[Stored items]
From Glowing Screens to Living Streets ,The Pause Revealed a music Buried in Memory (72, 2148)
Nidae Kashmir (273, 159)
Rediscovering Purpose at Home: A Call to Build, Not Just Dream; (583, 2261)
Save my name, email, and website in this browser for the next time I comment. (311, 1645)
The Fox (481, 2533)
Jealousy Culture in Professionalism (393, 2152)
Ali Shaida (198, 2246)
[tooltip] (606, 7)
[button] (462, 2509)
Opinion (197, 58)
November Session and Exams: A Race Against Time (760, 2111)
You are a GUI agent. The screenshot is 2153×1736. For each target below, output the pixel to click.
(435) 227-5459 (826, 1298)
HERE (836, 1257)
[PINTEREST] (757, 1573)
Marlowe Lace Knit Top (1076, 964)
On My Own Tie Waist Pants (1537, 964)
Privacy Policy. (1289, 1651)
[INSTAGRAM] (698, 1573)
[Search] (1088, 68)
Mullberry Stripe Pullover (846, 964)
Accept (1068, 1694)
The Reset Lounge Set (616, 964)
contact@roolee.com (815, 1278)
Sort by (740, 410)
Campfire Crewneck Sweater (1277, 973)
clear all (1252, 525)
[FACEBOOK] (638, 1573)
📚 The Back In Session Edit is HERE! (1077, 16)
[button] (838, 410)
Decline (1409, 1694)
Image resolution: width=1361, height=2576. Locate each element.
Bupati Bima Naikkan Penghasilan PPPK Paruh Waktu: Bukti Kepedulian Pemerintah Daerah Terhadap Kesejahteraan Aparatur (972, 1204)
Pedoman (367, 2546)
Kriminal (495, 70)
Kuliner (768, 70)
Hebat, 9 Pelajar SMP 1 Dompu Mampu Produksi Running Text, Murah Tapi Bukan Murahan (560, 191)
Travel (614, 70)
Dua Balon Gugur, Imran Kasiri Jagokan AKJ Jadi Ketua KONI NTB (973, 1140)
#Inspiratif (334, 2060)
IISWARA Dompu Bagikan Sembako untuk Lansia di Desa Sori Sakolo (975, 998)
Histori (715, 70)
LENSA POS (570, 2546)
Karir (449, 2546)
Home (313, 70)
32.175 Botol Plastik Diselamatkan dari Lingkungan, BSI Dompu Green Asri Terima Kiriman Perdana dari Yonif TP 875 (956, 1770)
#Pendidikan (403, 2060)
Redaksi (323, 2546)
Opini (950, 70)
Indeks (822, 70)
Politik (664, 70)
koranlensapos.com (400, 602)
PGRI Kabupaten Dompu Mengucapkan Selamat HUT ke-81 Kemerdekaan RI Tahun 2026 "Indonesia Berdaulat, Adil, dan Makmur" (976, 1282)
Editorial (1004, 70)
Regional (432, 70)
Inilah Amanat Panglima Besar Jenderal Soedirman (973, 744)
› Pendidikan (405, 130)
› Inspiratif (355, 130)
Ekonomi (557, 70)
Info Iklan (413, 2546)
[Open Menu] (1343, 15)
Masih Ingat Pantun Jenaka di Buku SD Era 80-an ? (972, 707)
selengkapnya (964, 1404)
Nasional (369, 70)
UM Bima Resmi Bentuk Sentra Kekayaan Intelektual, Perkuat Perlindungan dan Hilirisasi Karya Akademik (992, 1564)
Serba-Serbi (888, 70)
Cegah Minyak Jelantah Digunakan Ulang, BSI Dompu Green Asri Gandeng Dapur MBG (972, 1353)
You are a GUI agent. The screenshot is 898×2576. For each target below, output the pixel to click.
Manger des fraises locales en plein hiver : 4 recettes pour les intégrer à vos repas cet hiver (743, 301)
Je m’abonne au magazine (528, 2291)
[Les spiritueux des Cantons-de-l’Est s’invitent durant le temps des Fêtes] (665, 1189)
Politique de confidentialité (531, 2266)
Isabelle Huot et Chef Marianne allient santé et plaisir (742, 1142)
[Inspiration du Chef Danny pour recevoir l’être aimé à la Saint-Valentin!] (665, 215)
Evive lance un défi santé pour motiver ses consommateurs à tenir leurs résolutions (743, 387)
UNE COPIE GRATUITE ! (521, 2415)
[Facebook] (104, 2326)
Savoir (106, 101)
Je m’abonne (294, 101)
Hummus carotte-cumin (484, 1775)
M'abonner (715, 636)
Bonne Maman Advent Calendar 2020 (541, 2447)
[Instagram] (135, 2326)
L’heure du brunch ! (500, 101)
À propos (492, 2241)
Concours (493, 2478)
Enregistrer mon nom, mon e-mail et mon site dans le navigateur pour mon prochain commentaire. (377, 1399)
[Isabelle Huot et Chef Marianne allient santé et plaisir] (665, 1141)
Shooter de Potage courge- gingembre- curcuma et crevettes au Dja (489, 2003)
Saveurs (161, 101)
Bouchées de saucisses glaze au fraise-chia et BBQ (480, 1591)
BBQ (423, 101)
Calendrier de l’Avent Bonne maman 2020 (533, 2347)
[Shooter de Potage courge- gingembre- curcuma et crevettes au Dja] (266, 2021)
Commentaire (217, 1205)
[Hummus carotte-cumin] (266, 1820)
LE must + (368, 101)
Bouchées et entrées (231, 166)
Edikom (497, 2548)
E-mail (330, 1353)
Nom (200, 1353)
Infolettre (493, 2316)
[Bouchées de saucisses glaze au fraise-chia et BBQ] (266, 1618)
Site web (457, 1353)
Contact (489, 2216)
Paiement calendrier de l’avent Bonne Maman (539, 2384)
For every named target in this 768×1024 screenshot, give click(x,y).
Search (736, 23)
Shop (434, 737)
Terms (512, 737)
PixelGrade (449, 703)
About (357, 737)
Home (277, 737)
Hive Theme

◆ **PROBLEM DESCRIPTION**: Reproduce the entries above exactly, but only the lines between the line holding "Histori (715, 70)" and the line holding "koranlensapos.com (400, 602)", inclusive.

◆ **SOLUTION**:
Histori (715, 70)
LENSA POS (570, 2546)
Karir (449, 2546)
Home (313, 70)
32.175 Botol Plastik Diselamatkan dari Lingkungan, BSI Dompu Green Asri Terima Kiriman Perdana dari Yonif TP 875 (956, 1770)
#Pendidikan (403, 2060)
Redaksi (323, 2546)
Opini (950, 70)
Indeks (822, 70)
Politik (664, 70)
koranlensapos.com (400, 602)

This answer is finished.